Bottom Line: PI was significantly and linearly correlated with (4) LL (p = < 0.0001).An increased PI was also significantly associated with more sagitally oriented FJs at L5/S1 (p = 0.01).Once symptomatic or in the event of spinal trauma, patients with increased PI and LL could benefit from corrective surgery and spondylodesis.

View Article: PubMed Central - HTML - PubMed

Affiliation: Division of Trauma Surgery, Department of Surgery, University Hospital Zuerich, Zuerich, Switzerland. thorsten.jentzsch@usz.ch.

ABSTRACT

Background: Correct sagittal alignment with a balanced pelvis and spine is crucial in the management of spinal disorders. The pelvic incidence (PI) describes the sagittal pelvic alignment and is position-independent. It has barely been investigated on CT scans. Furthermore, no studies have focused on the association between PI and facet joint (FJ) arthritis and orientation. Therefore, our goal was to clarify the remaining issues about PI in regard to (1) physiologic values, (2) age, (3) gender, (4) lumbar lordosis (LL) and (5) FJ arthritis and orientation using CT scans.

Methods: We retrospectively analyzed CT scans of 620 individuals, with a mean age of 43 years, who presented to our traumatology department and underwent a whole body CT scan, between 2008 and 2010. The PI was determined on sagittal CT planes of the pelvis by measuring the angle between the hip axis to an orthogonal line originating at the center of the superior end plate axis of the first sacral vertebra. We also evaluated LL, FJ arthritis and orientation of the lumbar spine.

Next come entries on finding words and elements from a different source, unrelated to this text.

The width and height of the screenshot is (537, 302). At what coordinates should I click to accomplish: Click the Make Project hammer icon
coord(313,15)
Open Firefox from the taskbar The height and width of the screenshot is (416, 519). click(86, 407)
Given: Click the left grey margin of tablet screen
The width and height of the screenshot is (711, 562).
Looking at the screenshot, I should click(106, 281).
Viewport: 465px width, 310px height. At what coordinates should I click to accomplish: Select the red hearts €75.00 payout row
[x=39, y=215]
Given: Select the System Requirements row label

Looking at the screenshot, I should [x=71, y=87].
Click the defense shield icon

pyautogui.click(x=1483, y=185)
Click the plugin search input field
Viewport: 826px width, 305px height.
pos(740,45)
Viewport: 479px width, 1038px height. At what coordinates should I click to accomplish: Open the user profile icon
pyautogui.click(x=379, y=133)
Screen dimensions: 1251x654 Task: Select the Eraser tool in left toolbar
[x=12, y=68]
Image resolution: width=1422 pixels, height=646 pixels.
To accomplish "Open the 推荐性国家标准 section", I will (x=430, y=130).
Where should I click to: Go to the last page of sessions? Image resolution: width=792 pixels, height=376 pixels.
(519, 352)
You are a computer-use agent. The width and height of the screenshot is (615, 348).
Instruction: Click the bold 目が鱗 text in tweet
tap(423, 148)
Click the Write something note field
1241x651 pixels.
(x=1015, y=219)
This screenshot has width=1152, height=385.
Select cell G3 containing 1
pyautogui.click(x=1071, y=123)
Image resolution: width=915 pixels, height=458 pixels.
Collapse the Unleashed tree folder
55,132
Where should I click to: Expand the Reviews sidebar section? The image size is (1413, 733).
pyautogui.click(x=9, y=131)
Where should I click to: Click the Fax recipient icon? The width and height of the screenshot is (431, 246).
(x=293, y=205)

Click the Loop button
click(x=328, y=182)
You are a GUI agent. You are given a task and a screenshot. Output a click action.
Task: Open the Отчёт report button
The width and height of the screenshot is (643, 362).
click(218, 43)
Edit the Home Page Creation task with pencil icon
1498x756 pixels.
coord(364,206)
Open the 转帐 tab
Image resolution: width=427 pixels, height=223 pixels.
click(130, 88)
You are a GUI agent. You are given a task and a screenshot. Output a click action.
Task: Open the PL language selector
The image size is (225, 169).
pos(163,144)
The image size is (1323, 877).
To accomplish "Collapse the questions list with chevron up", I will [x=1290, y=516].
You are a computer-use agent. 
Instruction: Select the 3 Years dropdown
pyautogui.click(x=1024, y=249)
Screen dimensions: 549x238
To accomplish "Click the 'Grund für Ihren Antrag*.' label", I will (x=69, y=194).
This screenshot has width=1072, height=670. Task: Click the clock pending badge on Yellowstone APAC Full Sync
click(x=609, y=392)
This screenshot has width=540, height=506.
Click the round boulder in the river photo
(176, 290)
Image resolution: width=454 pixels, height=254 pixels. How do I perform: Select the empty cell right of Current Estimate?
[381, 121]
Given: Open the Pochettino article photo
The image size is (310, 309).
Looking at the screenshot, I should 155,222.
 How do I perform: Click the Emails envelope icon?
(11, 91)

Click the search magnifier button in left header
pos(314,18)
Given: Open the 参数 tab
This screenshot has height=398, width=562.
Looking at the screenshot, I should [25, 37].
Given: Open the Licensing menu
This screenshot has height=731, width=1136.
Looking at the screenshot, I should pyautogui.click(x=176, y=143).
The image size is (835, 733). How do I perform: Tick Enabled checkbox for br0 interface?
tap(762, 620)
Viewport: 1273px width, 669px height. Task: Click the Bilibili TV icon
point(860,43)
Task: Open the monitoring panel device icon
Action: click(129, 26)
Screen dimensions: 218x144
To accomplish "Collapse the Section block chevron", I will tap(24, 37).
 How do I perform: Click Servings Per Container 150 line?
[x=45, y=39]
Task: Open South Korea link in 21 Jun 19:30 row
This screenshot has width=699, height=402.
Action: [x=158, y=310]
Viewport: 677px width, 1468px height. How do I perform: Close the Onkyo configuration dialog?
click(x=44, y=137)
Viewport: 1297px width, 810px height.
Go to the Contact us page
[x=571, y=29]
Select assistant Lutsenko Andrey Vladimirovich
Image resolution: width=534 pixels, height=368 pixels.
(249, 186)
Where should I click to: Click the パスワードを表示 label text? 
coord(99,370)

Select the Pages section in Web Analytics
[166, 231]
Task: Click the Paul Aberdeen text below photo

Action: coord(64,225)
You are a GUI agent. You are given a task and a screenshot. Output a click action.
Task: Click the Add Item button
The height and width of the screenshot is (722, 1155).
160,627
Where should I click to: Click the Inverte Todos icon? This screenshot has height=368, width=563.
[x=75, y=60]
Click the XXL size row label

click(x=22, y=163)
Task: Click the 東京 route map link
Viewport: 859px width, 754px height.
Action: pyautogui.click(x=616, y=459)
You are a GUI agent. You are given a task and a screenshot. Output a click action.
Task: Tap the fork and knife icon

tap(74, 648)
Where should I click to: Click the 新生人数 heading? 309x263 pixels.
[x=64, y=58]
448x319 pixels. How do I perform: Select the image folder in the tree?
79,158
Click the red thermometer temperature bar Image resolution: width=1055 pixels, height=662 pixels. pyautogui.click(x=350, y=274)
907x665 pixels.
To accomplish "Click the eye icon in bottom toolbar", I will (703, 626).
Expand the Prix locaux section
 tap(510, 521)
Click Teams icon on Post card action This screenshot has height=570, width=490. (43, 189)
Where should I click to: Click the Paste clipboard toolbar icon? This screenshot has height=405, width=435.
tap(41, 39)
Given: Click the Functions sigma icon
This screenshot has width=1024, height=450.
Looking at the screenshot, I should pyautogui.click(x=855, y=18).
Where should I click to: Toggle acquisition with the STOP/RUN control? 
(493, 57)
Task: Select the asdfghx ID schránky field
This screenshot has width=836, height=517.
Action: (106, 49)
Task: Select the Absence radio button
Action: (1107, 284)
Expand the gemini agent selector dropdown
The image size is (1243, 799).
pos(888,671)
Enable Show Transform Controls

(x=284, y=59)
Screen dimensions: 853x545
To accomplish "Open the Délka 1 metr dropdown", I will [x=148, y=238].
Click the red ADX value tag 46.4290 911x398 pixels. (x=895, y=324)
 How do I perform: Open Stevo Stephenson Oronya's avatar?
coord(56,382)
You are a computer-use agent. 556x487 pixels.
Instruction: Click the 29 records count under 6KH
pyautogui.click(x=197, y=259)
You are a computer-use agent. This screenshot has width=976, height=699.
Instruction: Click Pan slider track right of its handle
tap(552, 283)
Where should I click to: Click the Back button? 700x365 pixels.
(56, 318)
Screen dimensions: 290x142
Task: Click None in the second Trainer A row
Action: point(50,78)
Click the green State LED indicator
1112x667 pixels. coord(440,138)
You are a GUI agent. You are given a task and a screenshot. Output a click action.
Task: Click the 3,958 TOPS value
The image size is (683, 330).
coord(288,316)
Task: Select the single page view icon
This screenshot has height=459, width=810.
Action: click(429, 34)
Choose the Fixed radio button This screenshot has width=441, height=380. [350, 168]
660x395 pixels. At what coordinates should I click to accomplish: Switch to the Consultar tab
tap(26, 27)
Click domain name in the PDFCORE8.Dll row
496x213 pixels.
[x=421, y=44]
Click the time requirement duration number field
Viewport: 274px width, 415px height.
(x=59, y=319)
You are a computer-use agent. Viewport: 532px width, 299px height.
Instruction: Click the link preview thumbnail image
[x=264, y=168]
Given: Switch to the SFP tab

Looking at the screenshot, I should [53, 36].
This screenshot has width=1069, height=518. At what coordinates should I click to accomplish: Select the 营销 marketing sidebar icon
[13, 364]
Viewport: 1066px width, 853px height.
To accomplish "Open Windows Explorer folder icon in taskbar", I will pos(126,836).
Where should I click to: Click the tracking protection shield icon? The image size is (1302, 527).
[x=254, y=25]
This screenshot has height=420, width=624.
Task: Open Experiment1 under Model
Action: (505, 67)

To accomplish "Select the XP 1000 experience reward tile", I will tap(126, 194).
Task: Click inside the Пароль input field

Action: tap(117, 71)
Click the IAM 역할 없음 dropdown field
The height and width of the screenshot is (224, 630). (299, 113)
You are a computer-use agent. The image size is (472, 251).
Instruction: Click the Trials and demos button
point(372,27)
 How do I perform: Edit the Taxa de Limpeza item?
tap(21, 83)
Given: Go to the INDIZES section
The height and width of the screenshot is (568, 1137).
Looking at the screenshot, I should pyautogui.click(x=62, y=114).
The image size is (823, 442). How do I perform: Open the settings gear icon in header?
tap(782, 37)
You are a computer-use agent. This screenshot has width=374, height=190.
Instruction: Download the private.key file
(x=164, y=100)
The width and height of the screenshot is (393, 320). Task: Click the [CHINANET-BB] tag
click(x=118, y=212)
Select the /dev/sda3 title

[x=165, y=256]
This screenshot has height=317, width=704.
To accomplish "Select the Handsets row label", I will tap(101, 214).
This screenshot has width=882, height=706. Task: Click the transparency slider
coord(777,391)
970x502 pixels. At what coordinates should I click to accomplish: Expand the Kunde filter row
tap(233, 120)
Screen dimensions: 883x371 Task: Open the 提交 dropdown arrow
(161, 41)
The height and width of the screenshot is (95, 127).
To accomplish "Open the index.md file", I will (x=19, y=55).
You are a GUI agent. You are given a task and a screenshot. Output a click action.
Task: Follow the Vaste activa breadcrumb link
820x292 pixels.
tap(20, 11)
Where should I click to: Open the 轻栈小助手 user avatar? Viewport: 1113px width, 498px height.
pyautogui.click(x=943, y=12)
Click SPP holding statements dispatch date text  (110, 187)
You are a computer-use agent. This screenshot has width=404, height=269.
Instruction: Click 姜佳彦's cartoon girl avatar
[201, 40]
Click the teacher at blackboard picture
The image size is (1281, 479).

Results: 596 individuals yielded results for (1) PI with a mean of 50.8°. There was no significant difference for PI and (2) age, nor (3) gender. PI was significantly and linearly correlated with (4) LL (p = < 0.0001). Interestingly, PI and (5) FJ arthritis displayed a significant and linear correlation (p = 0.0062) with a cut-off point at 50°. An increased PI was also significantly associated with more sagitally oriented FJs at L5/S1 (p = 0.01).

Conclusion: PI is not correlated with age nor gender. However, this is the first report showing that PI is significantly and linearly associated with LL, FJ arthritis and more sagittal FJ orientation at the lower lumbar spine. This may be caused by a higher contact force on the lower lumbar FJs by an increased PI. Once symptomatic or in the event of spinal trauma, patients with increased PI and LL could benefit from corrective surgery and spondylodesis.